Wednesday, July 20, 2011

Sunday July 17 Dia de alegria

Sunday July 17: Día de alegria

Today is the anniversary of the day Somoza left the country: el día de alegria. For us it was a more low-key kind of day overall. My stomach was starting to get better, but James and Jeremy were worse. Around 9, James took Jeremy off to church in town: they were going to try to meet up with Jacob and his mom, but their host family had taken them to a different church, evidently. Zoe read Pride and Prejudice and I took a nap. Then the horses returned from their first trip out, and J and Zoe set off: J on Cappucino, Zoe on Pañuelo. Jeremy and I hung out, swinging in the hammocks, waiting for Jacob, snacking, eating lunch. I chatted a bit with Paulette and Aubrey (“Tell me, you north Americans, why isn’t the US morally obligated to pay its debts, when other countries have to?”), then Jeremy and Guillermina took turns acting out stories (“showing videos” in the classroom). The riders came back totally drenched: evidently the heavens had opened on their ride.

After everyone had eaten, Paulette gave us a tour of the garden. Maybe if I take the same tour again next Sunday, I’ll get some of the plant names clearer in my mind: the tree whose leaves taste like arugula and are loaded with protein, the “oregano” which makes a tummy-soothing tea (guess what I’ve been drinking ever since?). We tasted a berry from a plant Jeremy identified as holly: not a lot of flavor to it. I spit out the large seed, and Paulette said, “That’s my precious coffee, thank you!” She taught us a simple distinction: café arabica is the shade-grown variety and café robusto is the sun-grown version, used mostly for instant coffee. Nescafe is evidently trying to buy up huge tracts of land in Nicaragua in order to clear-cut them and produce robusto café. “If any of you drink instant coffee, you should be ashamed of yourselves!” I feel I should hide the packets of Starbucks instant that Tami left with me. La Mariposa grows its own coffee: arabica, of course. The trouble with arabica is that it has to be picked by hand because the beans/berries ripen at different times, so you have to keep going back to the same coffee tree time after time to take the berries when they’re ripe.

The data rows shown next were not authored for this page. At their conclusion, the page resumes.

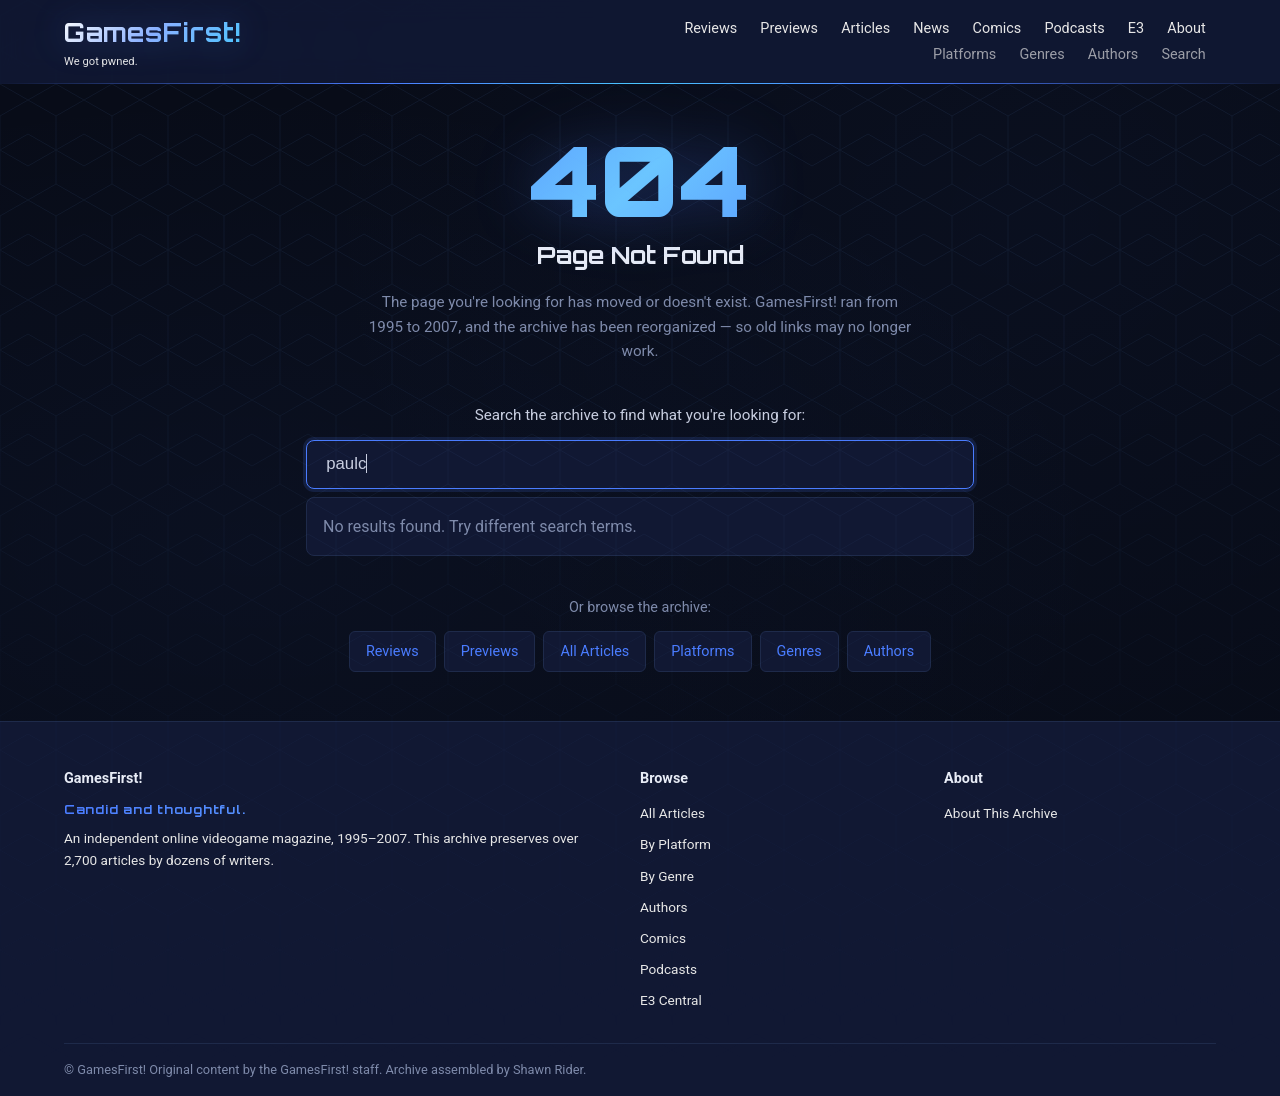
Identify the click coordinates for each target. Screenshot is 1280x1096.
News (931, 29)
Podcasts (1074, 29)
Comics (997, 29)
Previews (789, 29)
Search (1183, 54)
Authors (1113, 54)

Paulette showed us pictures of the Mariposa grounds from five years ago: only a few trees, mostly bare earth. It’s hard to imagine all this could have grown in just five years. Already some of the trees are crowding or shading out other plants. Paulette also told us stories of animal rescues: there was a picture of Manuel and some other men holding an enormous boa constrictor (released at El Chocoyero). Then she told us about the day Manuel came to her very excited about a different snake he had saved. “Sure enough, there in a large cage is a cascabel—a rattlesnake. ‘Manuel,’ I told him, take that thing away! ‘It’s ok,’ he said, ‘I told everyone: very dangerous.’ ‘You can’t tell the dogs,’ I told him. ‘It only takes one sticking its nose in to see what this is, and we’ve lost a dog.’ So Manuel puts the rattlesnake in a plastic carrier bag, puts the back in a rucksack, and takes it to El Chocoyero on public transport!”

As we went past the monkey and parrot cages, she explained that they had arrived at La Mariposa by way of the police, who had confiscated them from animal traffickers. The parrots are packed wet and very tightly to keep them quiet, so they arrive needing lots of care. They arrived in a group of either 150 or 200 and had to be hand-fed by Paulette and Manuel with a combination of corn and milk and maybe rice. There are only a few remaining: the sickest ones, who took so long to get strong that they also became tame, no longer able to care for themselves in the wild. The monkeys too are those that became too tame to release. Monkeys are caught as babies: hunters get good at judging those that are still young enough to be carried but old enough to survive without their mothers’ milk. When they spot one of the right age, they shoot the mother out from under the baby; the mother falls to the ground; the baby runs down to the mother’s body; and the hunter grabs it. Evidently the traffic in animals follows many of the same routes as illegal drugs, and some of the same people are involved in both.

At about 3:00 p.m., we could hear music pounding up the hill from San Juan; James took Jeremy down in time to see the kids going at two piñatas. Jeremy didn’t want to take a turn himself, but someone brought him two candies from the piñatas. He really is a golden boy here.


I'll post some photos later if I get a chance.